SKI (KISS-GP)

Structured Kernel Interpolation (Wilson & Nickisch, 2015) takes the sparse GP idea further: place inducing points on a regular grid so the inducing-inducing kernel matrix \(K_{uu}\) becomes Toeplitz-structured (in 1D) or Kronecker-Toeplitz (in 2D / 3D). Matrix-vector products against Toeplitz matrices can then be done with FFTs in \(O(M \log M)\).

The approximation

Let \(Z\) be a regular grid of size \(M\) covering the input range. Define \(W \in \mathbb{R}^{N \times M}\), a sparse cubic interpolation matrix that interpolates each training point onto its 4 (or 16, in 2D) nearest grid neighbors. Then:

\[K_{ff} \approx W\, K_{uu}\, W^\top.\]

Each row of \(W\) has 4 nonzero entries (in 1D), so \(W\) is sparse with \(4N\) nonzeros total. The product \(W \cdot v\) costs \(O(N)\).

Fast matrix-vector products

The key trick: a Toeplitz matrix \(T\) embeds into a circulant matrix \(C\) of double the size, and circulant matrix-vector products are diagonalized by the FFT. Concretely:

\[T v = \operatorname{first\;half\;of}\bigl(\, \mathcal{F}^{-1}\!\bigl(\mathcal{F}(c) \odot \mathcal{F}(\tilde v)\bigr) \,\bigr)\]

where \(c\) is the first column of \(C\) and \(\tilde v\) is \(v\) zero-padded.

Putting it together, the SKI matrix-vector product for a test vector \(v\) is:

\[K_{ff}\,v \;\approx\; W\,\bigl(K_{uu}\,\bigl(W^\top v\bigr)\bigr)\]

with the middle \(K_{uu}\,(W^\top v)\) evaluated by FFT. Each matvec costs \(O(N + M \log M)\).

Inference

With a fast \(K_y \, v\), the inference is a standard conjugate-gradient solve. LightGP uses \(O(30)\)\(O(50)\) CG iterations to converge to a target residual; total fit cost is \(O(k \cdot (N + M \log M))\).

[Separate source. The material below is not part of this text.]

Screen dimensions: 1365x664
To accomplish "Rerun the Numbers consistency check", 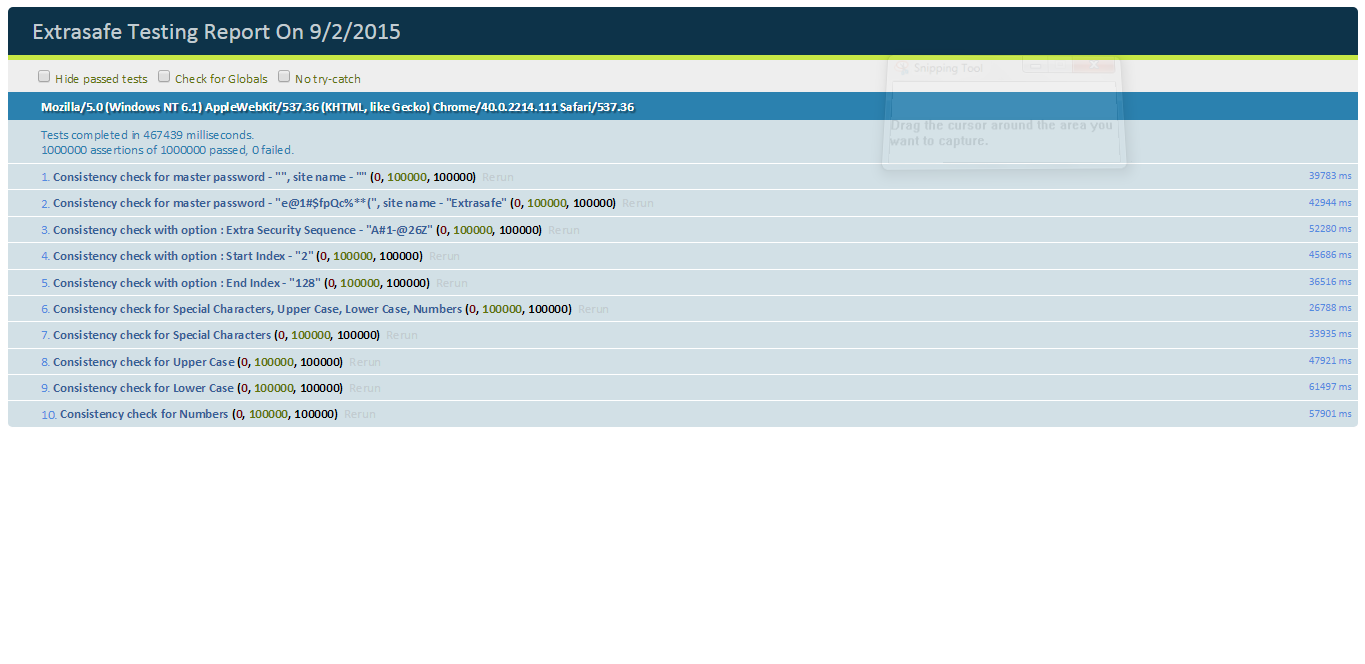I will tap(359, 414).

Variance estimation in SKI mode uses Hutchinson probes through the same CG-with-FFT-matvec pipeline.

Where the FFT happens

LightGP dispatches the inner FFT by backend:

  • Backend.CUDA → cuFFT

  • Backend.CPU on macOS → Apple Accelerate vDSP_DFT_Execute

  • Backend.CPU elsewhere → reference dense Toeplitz (no FFT yet)

Backend.Auto correctly resolves to CUDA when available and to CPU otherwise. On Apple Silicon, the vDSP backend is fast enough that SKI reaches the same regime that needs CUDA elsewhere.

When SKI works (and when it doesn’t)

SKI is the right tool when:

  • \(D \le 3\) (the grid has \(M^D\) cells)

  • The data is stationary or near-stationary

  • You want O(M log M) matvecs at very large N

SKI is not the right tool when:

  • \(D > 3\): grid size \(M^D\) makes the FFT too expensive

  • Inputs are irregularly distributed in regions of very different density: the grid wastes coverage

  • You’re using a non-stationary kernel

For high-dimensional problems, prefer Sparse GP (Titsias VFE) with farthest-point or k-means inducing initialization.